Rice dishes have become part of the indispensable in Spain and also in Murcia: not only the Valencian paella, but also the Murcian paella and the caldero, not to forget rabbit rice and rice with the Murcian serranas (big escargots). Remember than in Spain the main meal is lunch. It tends to be copious and followed by a relaxing siesta. Effects of eating lunch-time food (as listed above and below) for dinner are unpredictable and discouraged by Spanish grandmothers.

Caldero
Caldero means cauldron and refers to the type of pan in which it was traditionally cooked. In this dish, rice is the main course, and not the side. It is made with small rock fish and sea bream or grey mullet, Murcian dried red peppers (ñoras) and normally served with a garlic mayonnaise sauce bowl and the big fishes on the side.

Murcian Paella
Paella Murcian paella is a vegetarian paella with the aforementioned ñoras (Murcian peppers), green peppers, red peppers, artichokes, fresh garlic and fresh small beans. Other typical paellas include the mixed , with pork, chicken, peppers and seafood (usually squid and large prawns).

Migas
Migas is the Spanish word for crumbs, as this is the shape and general ingredient of this dish.
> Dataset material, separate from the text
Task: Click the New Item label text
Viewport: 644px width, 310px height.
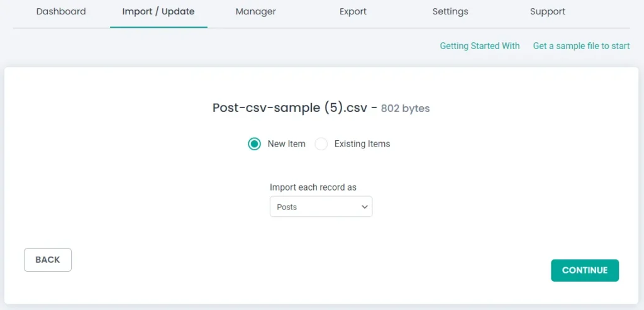Action: pyautogui.click(x=286, y=144)
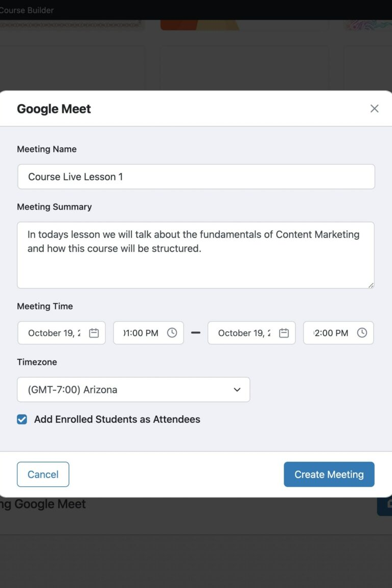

But do not let its name fool you: migas can be a delicious summer lunch dish, especially if you get someone to prepare it for you! They are proverbially long to prepare, but definitely worth it. A dough consisting of wheat flour, salt and water can be prepared for the gachas migas version. Another way of preparing them is with old bread, previously soaked in water. They are fried in a pan with some garlic cloves, as a general rule. Then the imagination of the cook and the taste of the consumers comes to power: they can be eaten with Spanish embutidos (Spanish fresh or dried sausages, fried or not), chocolate, fruits such as grapes, figs, prickly pears, melon… all fresh in nature and in temperature!

Guiso de Pavo
Murcian produce Traditional Christmas celebrations take place in Nochebuena, Christmas Eve. Before going to Midnight Mass (Misa del Gallo) the tradition-observing Murcians will have a large Christmas meal with Guiso de Pava, a turkey hen stew with pork meatballs, chickpeas, vegetables and potatoes. Remember than in Spain presents will be given by the Three Kings in the night between 5th and 6th of January, when children will leave their shoes by the door or window for the Kings to leave their presents beside them. But Christmas gastronomy would need an article of its own! Let’s just say, by now, that next day a Roscón de Reyes will be eaten: it is a ring-shaped cake studded with frosted fruits. Traditionally inside there was a coin and a very hard bean: if you got the coin, it was for you, and if you got the bean, next year you should pay the cake! Be careful when biting!

Michirones
Here you have a clever way of not wasting those last hard parts of your delicious Serrano ham: michirones. This hot tapa can be prepared well in advance of the meal (served warm is fine), and consists of cold cuts and hard dried beans left to soften in water and then cooked with spices (beware, as these include chilli!). This tapa is a common element to traditional barbecues, usually self-served in spoonfuls on top of bread.

Zarangollo
Pimentón Do not let anybody fool you with "Zarangollo is just some scrambled eggs with potatoes, courgettes and onions”- Zarangollo is much more than that: is a dish that sums up most of the Mediterranean gastronomic tradition. It can be eaten warm or cold, and is one of the most delicious and healthy ways of eating vegetables with olive oil - especially when accompanied with a delicious fresh tomato salad in the middle of a hot summer day.